Brian- one other helpful thing is if you could add links at the bottom of each week's post that would directly link us to other weeks' posts in this study- or at least one link that took us to a page with each weeks' links listed? :-)

Brian Auten said...

Sure, Meg! Will do.

Mark said...

The American Family Radio archives now have the correct link to Frank Turek's interview with Dr. Groothuis. The interview was on the Cross Examined program from two weeks ago. The primary focus of the interview is this book. A good opportunity to get perspective on the book directly from the author, in addition to the audio introductions posted here each week.

The archive can be found at http://www.afa.net/Radio/show.aspx?id=2147493203&tab=audio&audio=2147512500

Brian Auten said...

Thanks for linking to that Mark. It is a good interview.

The Atheist Missionary said...

I have a couple comments.

First of all, I commend a read of Stanley Fish's NYT op-ed Condemnation Without Absolutes which Prof. Groothuis refers to on pg. 130. You can find it online by googling the title.

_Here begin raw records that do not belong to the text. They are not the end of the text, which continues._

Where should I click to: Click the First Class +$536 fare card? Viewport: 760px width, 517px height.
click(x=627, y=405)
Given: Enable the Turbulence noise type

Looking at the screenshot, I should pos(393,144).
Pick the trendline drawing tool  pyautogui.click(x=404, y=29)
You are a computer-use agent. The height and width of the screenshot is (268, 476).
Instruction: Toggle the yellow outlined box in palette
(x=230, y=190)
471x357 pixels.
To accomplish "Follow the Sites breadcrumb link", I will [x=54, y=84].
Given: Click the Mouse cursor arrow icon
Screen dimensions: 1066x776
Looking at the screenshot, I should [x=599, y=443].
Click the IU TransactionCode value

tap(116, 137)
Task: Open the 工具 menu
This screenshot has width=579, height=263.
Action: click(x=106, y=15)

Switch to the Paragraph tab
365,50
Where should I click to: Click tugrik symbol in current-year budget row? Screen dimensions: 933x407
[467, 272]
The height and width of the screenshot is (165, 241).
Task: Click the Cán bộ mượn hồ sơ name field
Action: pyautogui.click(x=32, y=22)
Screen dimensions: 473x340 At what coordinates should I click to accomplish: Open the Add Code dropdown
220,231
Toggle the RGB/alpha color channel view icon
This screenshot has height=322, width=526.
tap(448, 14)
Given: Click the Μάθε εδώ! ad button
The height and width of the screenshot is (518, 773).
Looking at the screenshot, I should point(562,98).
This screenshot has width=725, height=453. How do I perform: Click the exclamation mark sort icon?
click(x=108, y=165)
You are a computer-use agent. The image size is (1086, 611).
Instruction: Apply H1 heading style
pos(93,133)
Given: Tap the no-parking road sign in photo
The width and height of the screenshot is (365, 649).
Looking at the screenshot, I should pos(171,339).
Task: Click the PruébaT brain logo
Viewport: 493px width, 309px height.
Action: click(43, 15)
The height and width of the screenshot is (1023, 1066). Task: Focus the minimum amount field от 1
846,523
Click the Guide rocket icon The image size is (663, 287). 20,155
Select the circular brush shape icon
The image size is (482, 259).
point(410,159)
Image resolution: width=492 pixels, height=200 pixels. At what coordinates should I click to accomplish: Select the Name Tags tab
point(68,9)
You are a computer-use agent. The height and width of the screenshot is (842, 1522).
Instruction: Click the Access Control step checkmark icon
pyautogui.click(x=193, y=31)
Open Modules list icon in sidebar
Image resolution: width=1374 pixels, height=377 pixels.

This was another very well written and engaging chapter. The one passage that I would highlight is the following:

The statement "Adultery is wrong" is true because the statement corresponds to the objective, universal and absolute moral law revealed by God, which is in accordance with his eternally stable character and the character of his creation. It therefore applies to all of reality - to all marriages.

Adultery was a curious choice for this example. There are several cultures who permit, and even encourage, adultery. I'm not sure if Prof. Groothuis is aware of the "walking marriages" of the matriarchal Chinese Mosuo. In any event, there are many cultures that have permitted (and a few which have even encouraged) adultery. Prof. Groothuis' suggestion that adultery is wrong is a bare assertion supported only by his scripture. The strange part is that his scripture also supports polygamy: "God does not condemn polygamy, never calls polygamy adultery, wickedness or a fleshly perversion" - www.biblepolygamy.com 2 Samuel 12:7-8 unambiguously blesses a polgamous union. So, according to Prof. Groothuis, it is objectively "wrong" for an abused wife (assume that the husband has been imprisoned for life for her attempted murder) to seek romantic solace from another while it is "right" to a man to enjoy a harem of 20 wives.

As an atheist, I would like there to be some objective moral truths such as the absolute wrongness of sexually molesting a child. However, my desire for such an absolute standard does not make it so. That doesn't stop me from supporting the incarceration of child molesters (in fact, I'd happily throw away the key). See Fisher's article referred to above.